### Task goal
Once you find the line with "Dołącz do nas (55, 2102)", copy it and every line after it through the end of the entries below, exactly as written.

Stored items
▶
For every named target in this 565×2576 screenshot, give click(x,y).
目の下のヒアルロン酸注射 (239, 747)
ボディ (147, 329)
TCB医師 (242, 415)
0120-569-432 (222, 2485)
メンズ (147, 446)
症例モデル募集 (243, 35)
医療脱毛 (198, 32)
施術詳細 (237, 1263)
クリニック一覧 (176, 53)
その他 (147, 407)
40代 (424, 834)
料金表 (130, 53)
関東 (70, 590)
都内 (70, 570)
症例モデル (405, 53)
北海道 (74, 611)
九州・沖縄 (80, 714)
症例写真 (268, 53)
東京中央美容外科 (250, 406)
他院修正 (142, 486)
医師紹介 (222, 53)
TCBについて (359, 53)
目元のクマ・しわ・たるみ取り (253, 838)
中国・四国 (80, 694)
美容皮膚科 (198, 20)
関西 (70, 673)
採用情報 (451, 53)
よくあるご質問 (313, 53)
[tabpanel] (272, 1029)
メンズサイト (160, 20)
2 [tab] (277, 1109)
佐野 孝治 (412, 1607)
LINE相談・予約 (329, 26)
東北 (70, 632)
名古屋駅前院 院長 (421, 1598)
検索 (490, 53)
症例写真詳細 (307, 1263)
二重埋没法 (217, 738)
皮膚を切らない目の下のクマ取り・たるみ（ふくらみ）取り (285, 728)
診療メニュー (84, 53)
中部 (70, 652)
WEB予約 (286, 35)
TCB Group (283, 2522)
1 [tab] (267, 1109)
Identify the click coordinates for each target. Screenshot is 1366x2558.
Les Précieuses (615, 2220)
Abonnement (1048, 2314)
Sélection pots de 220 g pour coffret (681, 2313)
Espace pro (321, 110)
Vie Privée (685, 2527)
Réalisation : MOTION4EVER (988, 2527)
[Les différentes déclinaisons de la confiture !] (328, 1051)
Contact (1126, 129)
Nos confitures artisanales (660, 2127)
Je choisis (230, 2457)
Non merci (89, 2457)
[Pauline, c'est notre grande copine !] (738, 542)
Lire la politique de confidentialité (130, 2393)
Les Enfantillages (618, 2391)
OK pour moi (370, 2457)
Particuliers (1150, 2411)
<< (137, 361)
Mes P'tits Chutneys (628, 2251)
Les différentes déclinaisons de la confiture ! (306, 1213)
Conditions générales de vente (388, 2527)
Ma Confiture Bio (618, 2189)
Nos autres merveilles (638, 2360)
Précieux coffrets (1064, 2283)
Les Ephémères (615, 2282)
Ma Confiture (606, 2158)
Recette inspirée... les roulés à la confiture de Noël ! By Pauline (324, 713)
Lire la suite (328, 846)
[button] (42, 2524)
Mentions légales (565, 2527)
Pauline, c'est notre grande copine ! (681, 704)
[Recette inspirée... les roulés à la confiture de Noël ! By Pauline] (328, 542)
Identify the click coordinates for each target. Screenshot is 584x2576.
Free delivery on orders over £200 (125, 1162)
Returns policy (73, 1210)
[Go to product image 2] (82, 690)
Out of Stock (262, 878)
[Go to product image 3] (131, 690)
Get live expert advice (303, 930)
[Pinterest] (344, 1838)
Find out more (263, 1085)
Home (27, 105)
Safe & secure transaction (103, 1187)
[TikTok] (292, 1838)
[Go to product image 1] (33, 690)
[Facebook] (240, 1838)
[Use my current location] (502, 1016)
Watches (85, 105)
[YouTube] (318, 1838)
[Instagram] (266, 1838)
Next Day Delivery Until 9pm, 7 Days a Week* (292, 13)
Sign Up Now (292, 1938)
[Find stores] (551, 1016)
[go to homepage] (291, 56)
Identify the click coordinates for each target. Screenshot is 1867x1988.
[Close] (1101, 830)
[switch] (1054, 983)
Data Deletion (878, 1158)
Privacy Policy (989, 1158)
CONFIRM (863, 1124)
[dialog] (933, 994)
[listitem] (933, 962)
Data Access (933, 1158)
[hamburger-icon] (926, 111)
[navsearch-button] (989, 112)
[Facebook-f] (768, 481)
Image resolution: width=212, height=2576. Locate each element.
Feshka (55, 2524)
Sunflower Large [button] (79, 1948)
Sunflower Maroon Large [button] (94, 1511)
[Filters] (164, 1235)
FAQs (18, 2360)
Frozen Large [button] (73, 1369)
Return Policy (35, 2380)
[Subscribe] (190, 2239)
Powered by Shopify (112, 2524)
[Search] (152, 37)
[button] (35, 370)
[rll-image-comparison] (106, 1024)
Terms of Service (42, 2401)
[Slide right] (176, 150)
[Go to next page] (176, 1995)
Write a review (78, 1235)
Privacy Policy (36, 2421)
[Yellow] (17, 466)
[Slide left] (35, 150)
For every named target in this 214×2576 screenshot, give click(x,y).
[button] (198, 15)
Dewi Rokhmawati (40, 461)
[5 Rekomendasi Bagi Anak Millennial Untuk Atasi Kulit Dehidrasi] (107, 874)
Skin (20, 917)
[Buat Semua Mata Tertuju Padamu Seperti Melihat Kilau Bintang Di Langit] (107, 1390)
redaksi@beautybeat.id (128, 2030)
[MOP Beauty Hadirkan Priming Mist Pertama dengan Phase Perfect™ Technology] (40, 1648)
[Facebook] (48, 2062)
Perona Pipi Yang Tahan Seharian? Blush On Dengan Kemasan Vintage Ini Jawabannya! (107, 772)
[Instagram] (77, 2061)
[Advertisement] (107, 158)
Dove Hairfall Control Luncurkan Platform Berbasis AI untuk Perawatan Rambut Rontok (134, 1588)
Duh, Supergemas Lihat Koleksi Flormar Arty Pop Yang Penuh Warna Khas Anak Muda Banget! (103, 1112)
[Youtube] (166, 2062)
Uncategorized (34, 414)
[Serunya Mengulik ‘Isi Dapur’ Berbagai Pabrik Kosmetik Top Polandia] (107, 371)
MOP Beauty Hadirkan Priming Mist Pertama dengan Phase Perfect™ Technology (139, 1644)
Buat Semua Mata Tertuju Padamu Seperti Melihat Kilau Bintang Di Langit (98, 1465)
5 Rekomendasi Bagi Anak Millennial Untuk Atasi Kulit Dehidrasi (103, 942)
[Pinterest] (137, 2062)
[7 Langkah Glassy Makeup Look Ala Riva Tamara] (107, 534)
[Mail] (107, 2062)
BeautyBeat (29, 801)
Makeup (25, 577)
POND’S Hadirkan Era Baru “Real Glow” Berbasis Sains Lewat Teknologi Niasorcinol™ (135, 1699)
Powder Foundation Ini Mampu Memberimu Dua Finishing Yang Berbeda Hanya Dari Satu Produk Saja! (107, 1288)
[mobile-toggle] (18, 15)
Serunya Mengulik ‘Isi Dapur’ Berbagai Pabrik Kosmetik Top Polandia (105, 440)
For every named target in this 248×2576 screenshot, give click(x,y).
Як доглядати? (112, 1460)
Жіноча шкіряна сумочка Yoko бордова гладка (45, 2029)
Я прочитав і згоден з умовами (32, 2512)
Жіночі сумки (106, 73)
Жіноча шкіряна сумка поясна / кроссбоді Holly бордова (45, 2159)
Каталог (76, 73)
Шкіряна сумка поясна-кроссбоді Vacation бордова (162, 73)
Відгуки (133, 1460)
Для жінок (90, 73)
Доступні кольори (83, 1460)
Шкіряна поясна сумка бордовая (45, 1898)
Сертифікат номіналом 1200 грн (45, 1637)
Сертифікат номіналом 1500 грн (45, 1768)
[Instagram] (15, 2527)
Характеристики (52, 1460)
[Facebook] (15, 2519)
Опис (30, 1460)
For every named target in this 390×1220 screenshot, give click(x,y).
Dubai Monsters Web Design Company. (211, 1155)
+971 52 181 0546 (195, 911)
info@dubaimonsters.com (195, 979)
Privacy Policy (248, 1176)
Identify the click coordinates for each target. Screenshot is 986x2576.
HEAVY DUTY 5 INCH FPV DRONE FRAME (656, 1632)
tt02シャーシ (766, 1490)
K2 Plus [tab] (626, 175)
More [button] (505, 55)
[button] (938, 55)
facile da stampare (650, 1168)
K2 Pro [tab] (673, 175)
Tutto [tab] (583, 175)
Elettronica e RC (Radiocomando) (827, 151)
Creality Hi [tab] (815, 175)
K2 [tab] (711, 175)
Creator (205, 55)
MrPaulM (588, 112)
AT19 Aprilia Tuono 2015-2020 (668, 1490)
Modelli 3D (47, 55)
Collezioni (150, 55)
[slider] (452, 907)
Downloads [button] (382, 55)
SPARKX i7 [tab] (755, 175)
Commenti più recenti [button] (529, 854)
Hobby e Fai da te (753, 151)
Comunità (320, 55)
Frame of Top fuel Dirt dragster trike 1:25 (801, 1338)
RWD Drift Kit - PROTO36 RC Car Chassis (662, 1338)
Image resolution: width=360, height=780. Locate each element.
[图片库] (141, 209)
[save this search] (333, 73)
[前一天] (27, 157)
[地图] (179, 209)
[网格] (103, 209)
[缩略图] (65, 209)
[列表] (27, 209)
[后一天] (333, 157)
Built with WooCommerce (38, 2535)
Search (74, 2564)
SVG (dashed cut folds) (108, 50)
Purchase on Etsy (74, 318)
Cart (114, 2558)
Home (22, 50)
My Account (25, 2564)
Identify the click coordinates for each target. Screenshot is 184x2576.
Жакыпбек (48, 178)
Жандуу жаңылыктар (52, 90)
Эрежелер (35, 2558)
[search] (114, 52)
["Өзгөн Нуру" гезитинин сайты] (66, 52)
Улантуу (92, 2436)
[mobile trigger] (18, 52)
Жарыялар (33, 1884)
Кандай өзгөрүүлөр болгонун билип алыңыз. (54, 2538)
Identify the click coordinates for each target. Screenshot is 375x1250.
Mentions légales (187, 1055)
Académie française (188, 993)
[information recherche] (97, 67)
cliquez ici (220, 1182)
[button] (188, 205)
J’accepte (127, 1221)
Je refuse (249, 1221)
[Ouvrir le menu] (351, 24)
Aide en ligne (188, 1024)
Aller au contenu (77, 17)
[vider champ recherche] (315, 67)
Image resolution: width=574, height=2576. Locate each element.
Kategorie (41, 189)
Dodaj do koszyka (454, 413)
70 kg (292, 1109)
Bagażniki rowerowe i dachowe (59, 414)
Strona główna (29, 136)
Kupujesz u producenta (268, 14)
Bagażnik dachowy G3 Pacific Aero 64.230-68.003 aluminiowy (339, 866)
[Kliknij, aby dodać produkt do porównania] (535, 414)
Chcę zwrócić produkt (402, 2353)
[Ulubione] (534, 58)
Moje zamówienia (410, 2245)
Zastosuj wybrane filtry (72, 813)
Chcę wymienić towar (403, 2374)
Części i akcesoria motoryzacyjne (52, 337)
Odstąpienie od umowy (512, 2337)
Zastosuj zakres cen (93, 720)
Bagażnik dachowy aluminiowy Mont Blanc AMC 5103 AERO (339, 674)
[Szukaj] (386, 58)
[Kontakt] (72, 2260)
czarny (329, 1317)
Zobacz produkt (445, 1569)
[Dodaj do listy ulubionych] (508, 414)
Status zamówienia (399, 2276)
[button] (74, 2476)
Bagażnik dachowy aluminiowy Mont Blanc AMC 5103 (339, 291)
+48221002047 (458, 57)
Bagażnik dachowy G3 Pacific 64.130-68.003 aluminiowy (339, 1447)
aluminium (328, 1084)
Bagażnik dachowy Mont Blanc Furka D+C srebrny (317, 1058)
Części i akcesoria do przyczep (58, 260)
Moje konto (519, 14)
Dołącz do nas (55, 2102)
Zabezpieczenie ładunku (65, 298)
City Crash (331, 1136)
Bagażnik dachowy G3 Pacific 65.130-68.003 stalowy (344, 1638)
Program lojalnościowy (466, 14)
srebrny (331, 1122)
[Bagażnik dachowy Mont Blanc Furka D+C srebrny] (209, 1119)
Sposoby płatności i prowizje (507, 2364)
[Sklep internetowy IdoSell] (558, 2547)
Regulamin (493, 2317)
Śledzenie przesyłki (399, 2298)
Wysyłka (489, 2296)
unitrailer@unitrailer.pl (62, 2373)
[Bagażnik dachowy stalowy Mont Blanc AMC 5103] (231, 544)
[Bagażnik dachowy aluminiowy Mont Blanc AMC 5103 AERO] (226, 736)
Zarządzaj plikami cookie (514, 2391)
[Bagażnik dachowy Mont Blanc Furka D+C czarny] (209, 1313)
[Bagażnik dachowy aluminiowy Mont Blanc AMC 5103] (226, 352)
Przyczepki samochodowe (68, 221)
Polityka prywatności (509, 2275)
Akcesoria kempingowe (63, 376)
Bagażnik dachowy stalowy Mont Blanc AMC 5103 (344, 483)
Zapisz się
◀
### Answer to this exercise
Dołącz do nas (55, 2102)
Zabezpieczenie ładunku (65, 298)
City Crash (331, 1136)
Bagażnik dachowy G3 Pacific 65.130-68.003 stalowy (344, 1638)
Program lojalnościowy (466, 14)
srebrny (331, 1122)
[Bagażnik dachowy Mont Blanc Furka D+C srebrny] (209, 1119)
Sposoby płatności i prowizje (507, 2364)
[Sklep internetowy IdoSell] (558, 2547)
Regulamin (493, 2317)
Śledzenie przesyłki (399, 2298)
Wysyłka (489, 2296)
unitrailer@unitrailer.pl (62, 2373)
[Bagażnik dachowy stalowy Mont Blanc AMC 5103] (231, 544)
[Bagażnik dachowy aluminiowy Mont Blanc AMC 5103 AERO] (226, 736)
Zarządzaj plikami cookie (514, 2391)
[Bagażnik dachowy Mont Blanc Furka D+C czarny] (209, 1313)
[Bagażnik dachowy aluminiowy Mont Blanc AMC 5103] (226, 352)
Przyczepki samochodowe (68, 221)
Polityka prywatności (509, 2275)
Akcesoria kempingowe (63, 376)
Bagażnik dachowy stalowy Mont Blanc AMC 5103 (344, 483)
Zapisz się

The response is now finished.